What is the Point of Fairness? Disability, AI and The Complexity of Justice
It highlights a critical gap in AI ethics for disabled populations, urging a shift from fairness to justice to address structural injustices.
The paper critiques the use of a singular 'fairness' framework in AI ethics for disability, arguing it can reinforce power dynamics and harm marginalized disabled people, based on two computer vision case studies.
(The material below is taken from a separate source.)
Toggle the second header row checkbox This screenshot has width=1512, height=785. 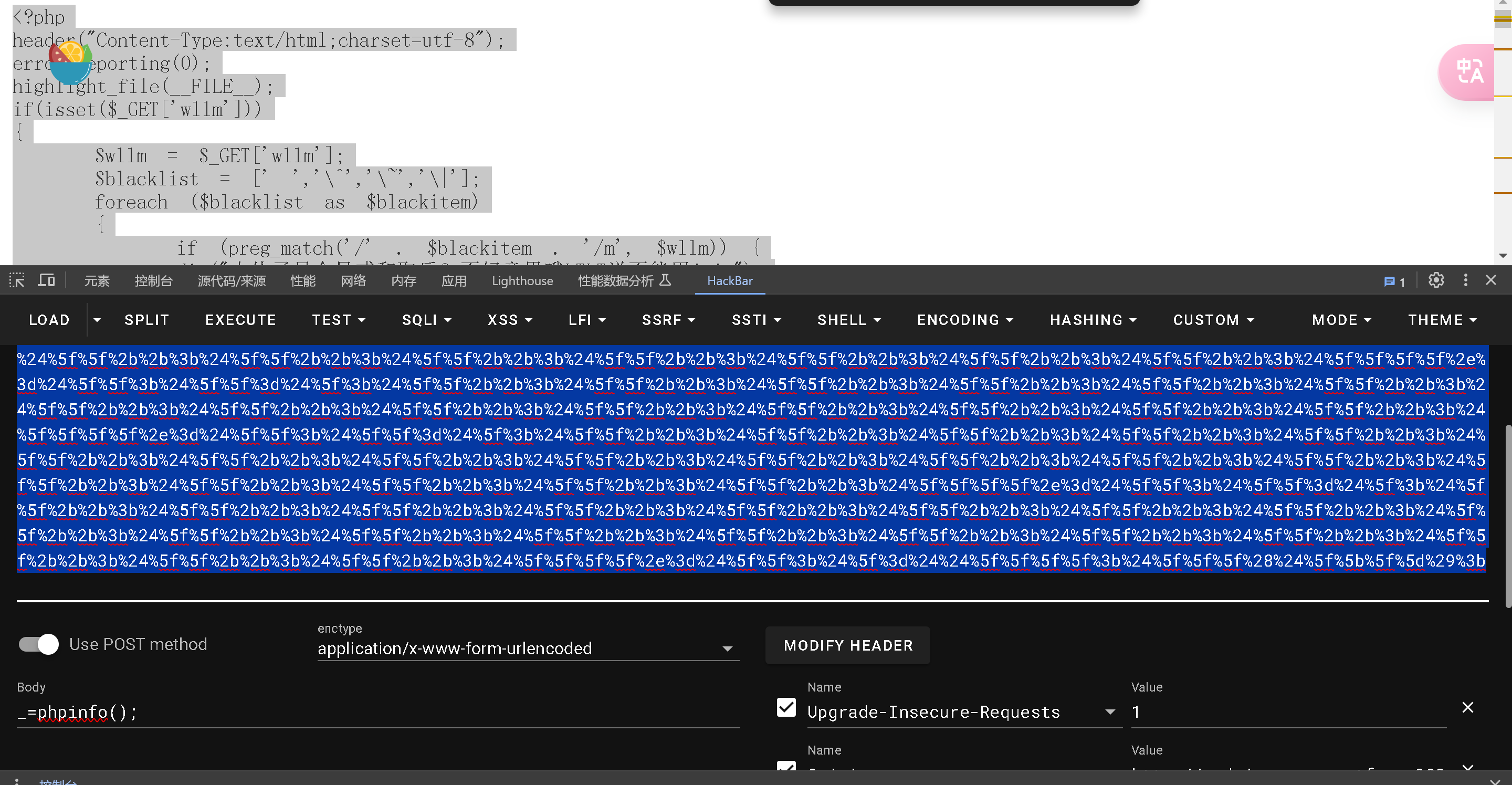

Work integrating conversations around AI and Disability is vital and valued, particularly when done through a lens of fairness. Yet at the same time, analyzing the ethical implications of AI for disabled people solely through the lens of a singular idea of "fairness" risks reinforcing existing power dynamics, either through reinforcing the position of existing medical gatekeepers, or promoting tools and techniques that benefit otherwise-privileged disabled people while harming those who are rendered outliers in multiple ways. In this paper we present two case studies from within computer vision - a subdiscipline of AI focused on training algorithms that can "see" - of technologies putatively intended to help disabled people but, through failures to consider structural injustices in their design, are likely to result in harms not addressed by a "fairness" framing of ethics. Drawing on disability studies and critical data science, we call on researchers into AI ethics and disability to move beyond simplistic notions of fairness, and towards notions of justice.